There are rent to own opportunities, depending on what is available at the time you are looking and what area you are looking at. When you set up a rent to own, there are some real intricate details that need to be set up and have to be drawn up by a lawyer.
As you may already know, this type of transaction is usually of interest to those who have issues with their credit. Can you give me more information on why exactly you feel that this would be a better set-up for you?
Often times, I have been able to direct folks to lenders who have been able to assist with low credit scores or low incomes who have been helped. I can assist with this opportunity once you give me some more information on what exactly you are looking for, what your budget is, and the area you are looking at, for starters.
There are ways to do a lease-to-own, but the are extremely complicated (often with a real estate attorney!), involve a lot of money up front that you would loose if you did not close on the specific date you agreed to plus other factors. Also, many scams are out there regarding vacant properties and the Internet regarding the sending of "cashiers checks" in advance of seeing the home or meeting the other parties involved.
Others simply lease a home and if they like it, might present an offer to the landlord.
If your looking for angles to get around bad credit scores, getting money back from the owner/seller to assist with your closing cost or other issues, speak to a seasoned Realtor and we can help you with all of these possible issues that might be holding you back from purchasing now.
Bernstein Realty, Inc.
These are outstanding opportunities ... for the property owner! All the risk is on the tenant/buyer, and the landlord/seller still retains the house in the event of default, in addition to keeping all the money.
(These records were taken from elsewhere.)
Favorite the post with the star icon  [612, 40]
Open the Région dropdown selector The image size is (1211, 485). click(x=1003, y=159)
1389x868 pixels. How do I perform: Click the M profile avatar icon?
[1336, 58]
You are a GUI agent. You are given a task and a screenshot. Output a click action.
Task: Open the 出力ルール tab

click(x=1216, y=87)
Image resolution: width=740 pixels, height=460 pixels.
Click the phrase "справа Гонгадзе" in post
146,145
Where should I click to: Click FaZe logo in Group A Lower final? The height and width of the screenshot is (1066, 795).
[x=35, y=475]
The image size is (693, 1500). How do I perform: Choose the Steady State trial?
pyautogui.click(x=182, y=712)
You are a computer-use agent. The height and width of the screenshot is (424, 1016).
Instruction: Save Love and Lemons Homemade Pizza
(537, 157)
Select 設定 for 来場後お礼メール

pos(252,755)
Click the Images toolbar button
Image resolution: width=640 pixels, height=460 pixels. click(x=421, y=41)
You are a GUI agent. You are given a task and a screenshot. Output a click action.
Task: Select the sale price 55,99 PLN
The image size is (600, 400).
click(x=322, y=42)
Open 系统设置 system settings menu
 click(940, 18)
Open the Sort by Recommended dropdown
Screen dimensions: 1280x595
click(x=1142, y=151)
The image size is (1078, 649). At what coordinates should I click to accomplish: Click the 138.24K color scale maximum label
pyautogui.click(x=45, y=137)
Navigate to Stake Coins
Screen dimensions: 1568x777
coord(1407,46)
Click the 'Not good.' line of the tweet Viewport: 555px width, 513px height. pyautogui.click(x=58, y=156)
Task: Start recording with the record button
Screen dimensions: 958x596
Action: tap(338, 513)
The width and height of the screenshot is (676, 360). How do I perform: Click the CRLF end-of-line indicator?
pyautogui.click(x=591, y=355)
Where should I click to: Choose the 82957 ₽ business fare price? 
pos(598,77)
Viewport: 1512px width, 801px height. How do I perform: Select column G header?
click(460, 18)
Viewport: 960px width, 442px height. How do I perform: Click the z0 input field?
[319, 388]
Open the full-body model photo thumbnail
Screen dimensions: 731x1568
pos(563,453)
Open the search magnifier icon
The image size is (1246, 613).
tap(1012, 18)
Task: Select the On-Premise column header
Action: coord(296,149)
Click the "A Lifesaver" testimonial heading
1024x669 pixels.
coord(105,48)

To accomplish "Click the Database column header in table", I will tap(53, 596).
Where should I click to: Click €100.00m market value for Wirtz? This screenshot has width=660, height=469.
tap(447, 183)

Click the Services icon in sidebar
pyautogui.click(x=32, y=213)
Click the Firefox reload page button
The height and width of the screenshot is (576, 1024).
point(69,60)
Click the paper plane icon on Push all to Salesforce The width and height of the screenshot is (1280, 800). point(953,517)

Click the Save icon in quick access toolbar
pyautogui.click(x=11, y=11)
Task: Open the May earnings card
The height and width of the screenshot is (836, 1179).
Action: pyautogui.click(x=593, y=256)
In this market, there are few if any such homes available. With properties selling almost as fast as they're listed, why would an owner enter into such an agreement, when he/she can cash out and be done with the place in a matter of weeks? If by chance you ever come across one offered as rent-to-own, it would likely be in a less-than-desirable location, have serious issues, or both.
Contrary to common belief, there is generally a large deposit required (non-refundable in the event the sale doesn't materialize), little or none of the rent would be credited toward the down payment, the interest on the sale portion would be at least twice the going bank rate, and you'd still have to qualify for a mortgage in a few years to pay off the owner (it's referred to as the "balloon").
I assume that you're considering this transaction because you do not have a sufficient down payment at this time. The last thing you want to do is to purchase a home on a shoestring, irrespective of financing. I always recommend that potential buyers figure their current monthly expenses to the dollar, then add 15%. If the number is comfortable, it's reasonably safe to proceed. Of course, the down payment would need to be in cash ... I always advise my buyers to have 6% to 8% of the sales price at hand for an FHA-insured loan, to cover all upfront costs including the down payment..
My advice is to lease until you've accumulated sufficient cash to proceed with a purchase. Keep your FICO score at least in the mid-600's (of course, the higher the better) and focus on the objective. You'll be there before you know it. I wish you well.